She had really felt that, in spite of Miss Scott’s admirable qualities, she was almost too hideous to be seen in town with two very smart girls. She might perhaps be taken for a maid.

As I have said, Ellen had nice wavy hair, though it was of no particular colour, and when she came down to breakfast the next morning, having arranged it as she did at home, the change in her appearance was surprising. She still had a red nose, a blotched cheek, and a bump on her shoulder, and she limped; but she no longer looked like a skinned rabbit. Evelyn and Gwendolen exchanged glances, and said in their evil hearts that the change was a step in the right direction, since it must be intended to please Lionel. Lady Jane smiled at her and nodded approvingly, but her prediction proved to be well founded, for neither the Colonel, nor Jocelyn, nor Claude, nor any one of the three Trevelyans, even glanced at the governess. And she had managed to tell Lionel of the advice his mother had given her, so that he showed no surprise.

On that day and the next, a large party of people came for the week-end, and when the house was full the governess and the girls had all their meals apart in the regions of the schoolroom, visited only by Lady Jane and occasionally by Lionel.

But he was obliged to be a good deal with the others, and incidentally with Miss Trevelyan.
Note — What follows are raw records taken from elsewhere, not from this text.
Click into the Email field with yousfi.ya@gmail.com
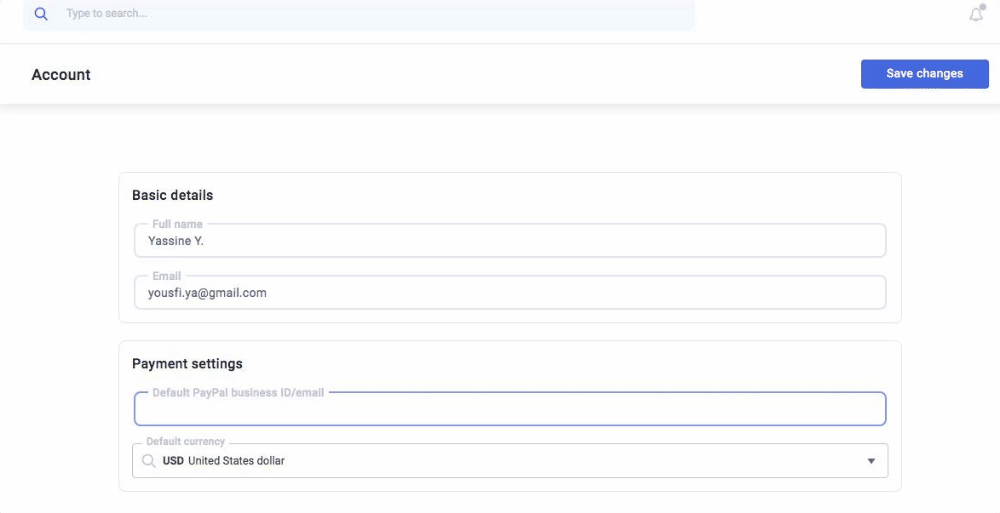Viewport: 1000px width, 513px height. coord(510,293)
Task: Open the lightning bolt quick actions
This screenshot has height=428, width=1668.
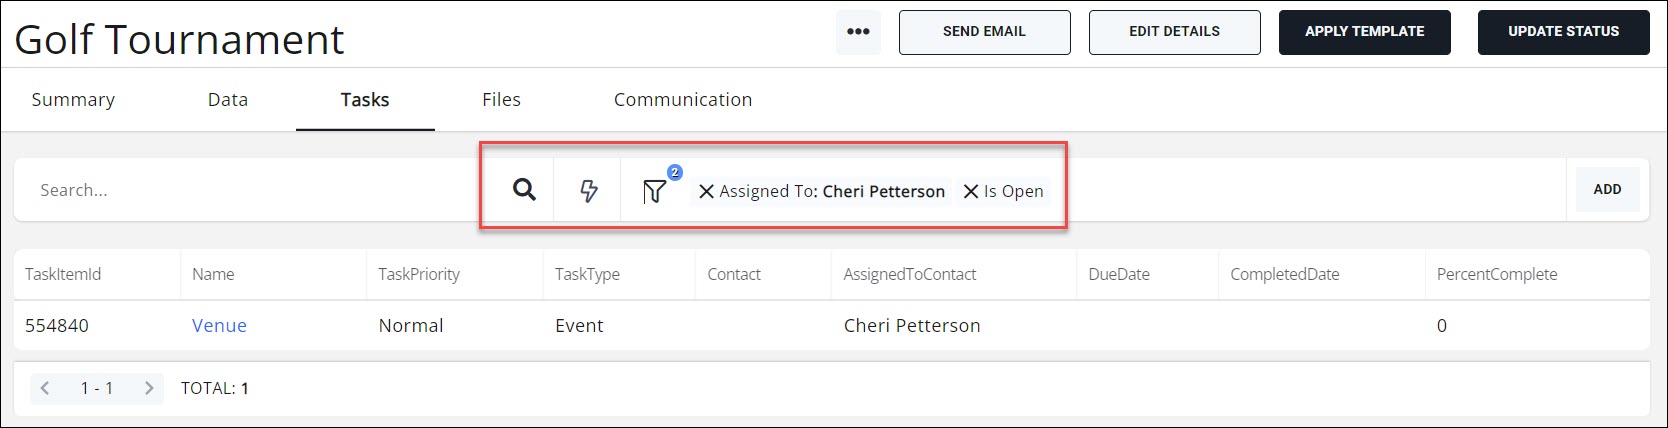Action: [x=589, y=190]
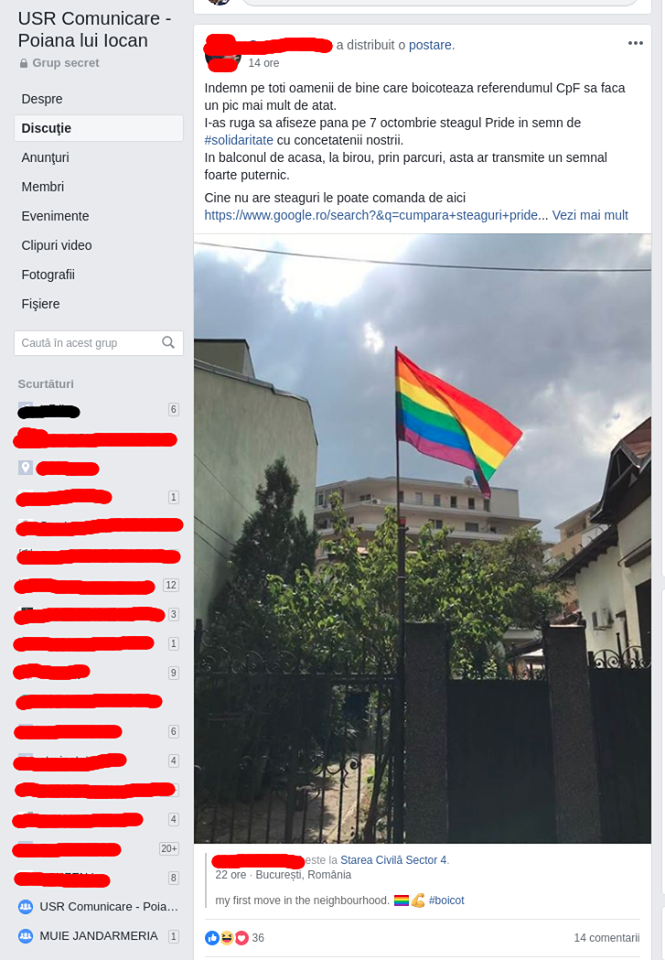Open the Membri page
Image resolution: width=665 pixels, height=960 pixels.
click(42, 187)
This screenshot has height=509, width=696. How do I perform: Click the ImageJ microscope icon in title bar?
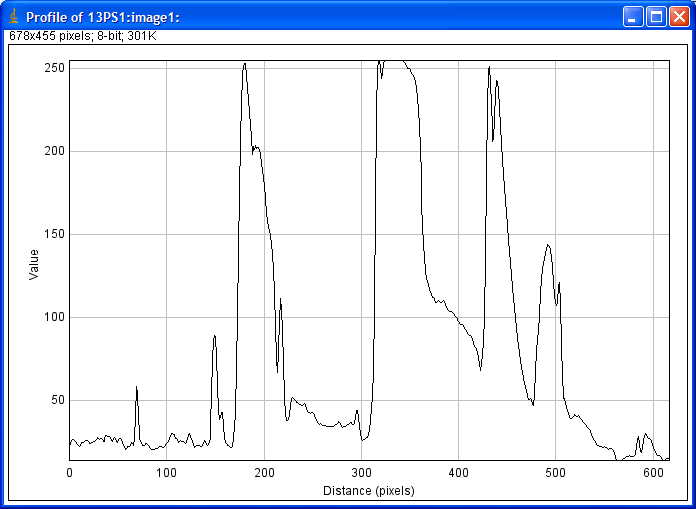(x=13, y=17)
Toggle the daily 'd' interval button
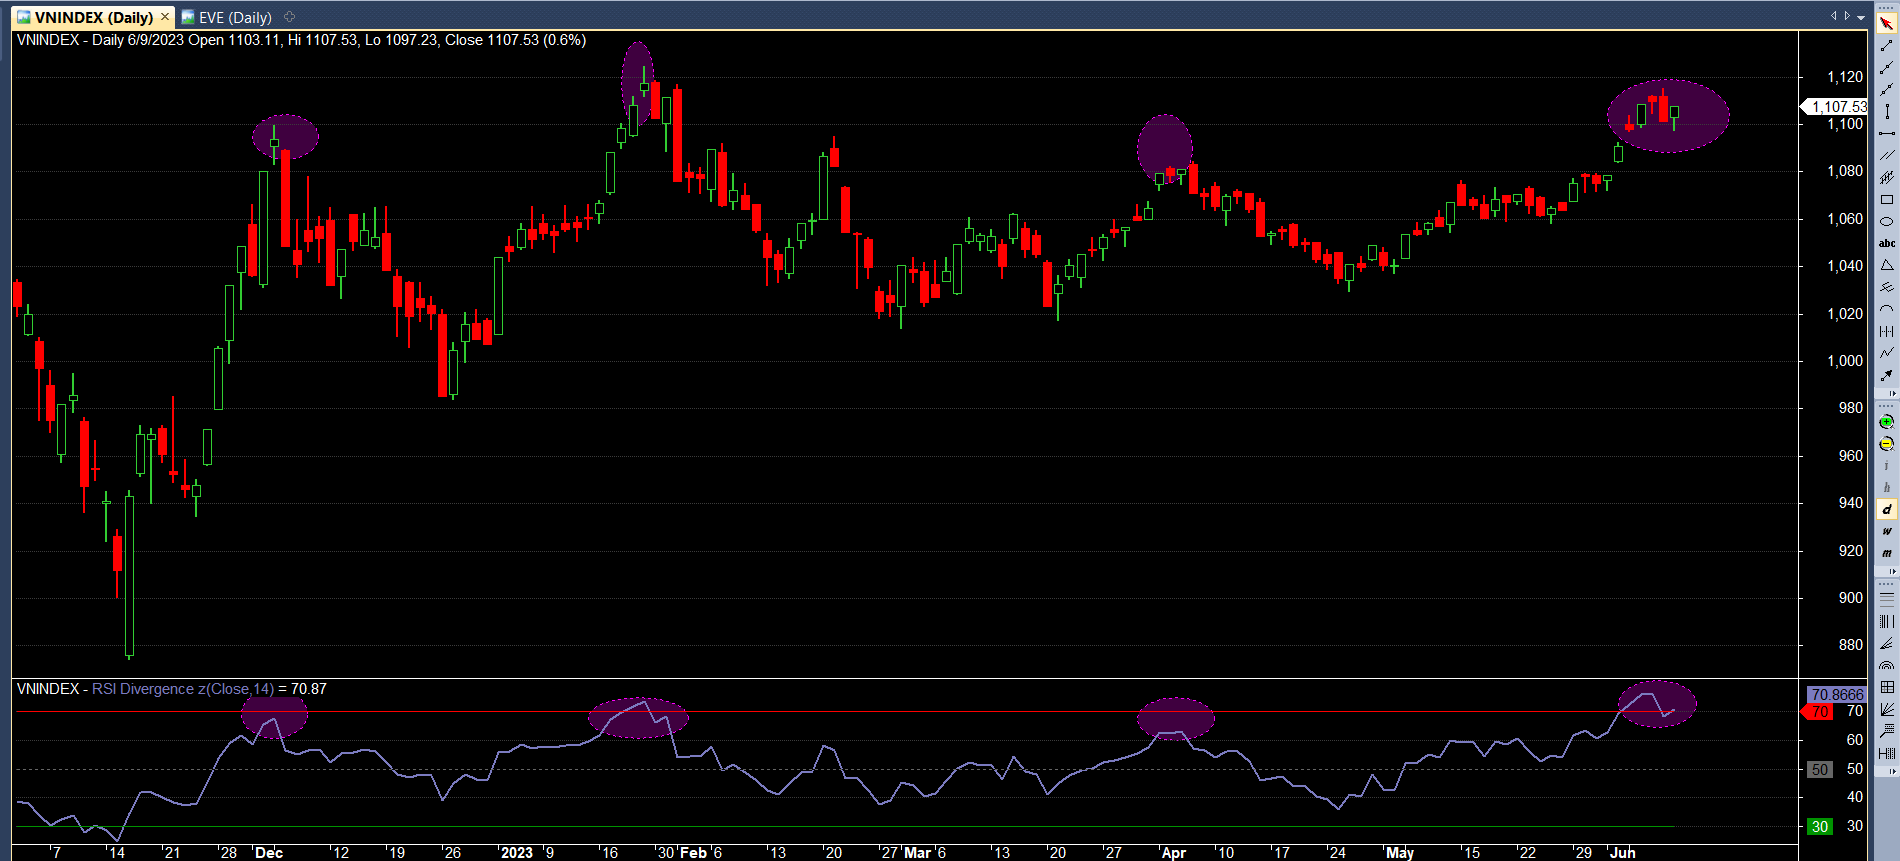 [1886, 509]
He was the last man in the world to fancy that a woman was falling in love with him merely because she always seemed glad to talk with him, and he was inclined to resent the way in which his mother did her best to bring him and Anne together at all times; but when there was a large party he preferred the society of the few whom he knew more or less intimately to the conversation of those whom he rarely met more than three or four times in a year, and had sometimes never met at all—for in London he avoided the crowd as much as he could. The consequence was that, on the present occasion, Anne saw much more of him than when the Trevelyans had been the only people stopping at the house.

If he had been wise in the ways of the world he would have known that when a woman has a fancy for a man she talks to him about herself, or himself, and has little to say about any one else; and he would have observed before now that Miss Trevelyan asked questions and led the conversation from general subjects to people. She seemed more interested in his brothers than in him, and particularly in Jocelyn—though she actually treated the latter with more coldness, or less cordiality, than the others.

“He has no ambition,” she said to Lionel. “I wish he would go in for ballooning!”

Lionel smiled a little. They were strolling along a path on the outskirts of the park, near the Malton road.

“I hadn’t associated ballooning with ambition before,” he answered, “but I daresay that if you suggested it as a career, he might take a fancy to it.”

“Not much!” answered Miss Anne, in a tone of conviction. “That would be just the way to make him do the opposite.”

“I doubt that. But do you mind telling me what the opposite of ballooning would be? Diving, I suppose, wouldn’t it?”

“Don’t be horrid! You know what I mean.”

Lionel did not know, but she had never before shown so clearly what she thought about Jocelyn’s opinion of her. Lionel was interested, and thought he knew her well enough to ask a direct question.

“You like Jocelyn, don’t you?” He looked at her quietly.

“Do you mind?” inquired Anne, with a short laugh.

“Not a bit. But, as a matter of fact, my mother has got it into her head that it’s your duty to like me.” He laughed too.

“You’re a very calm person.

“I didn’t mean to be cheeky,” answered Lionel. “But as we are very good friends, and seem to be expected to fall in love with each other, though we never shall, it’s just as well to be frank, isn’t it?”

“Yes. I was only chaffing. You’re quite right.”

“Very well. Then you won’t mind if I tell you just what I think. You like Jocelyn, and you are quite sure he does not care for you. Is that it?”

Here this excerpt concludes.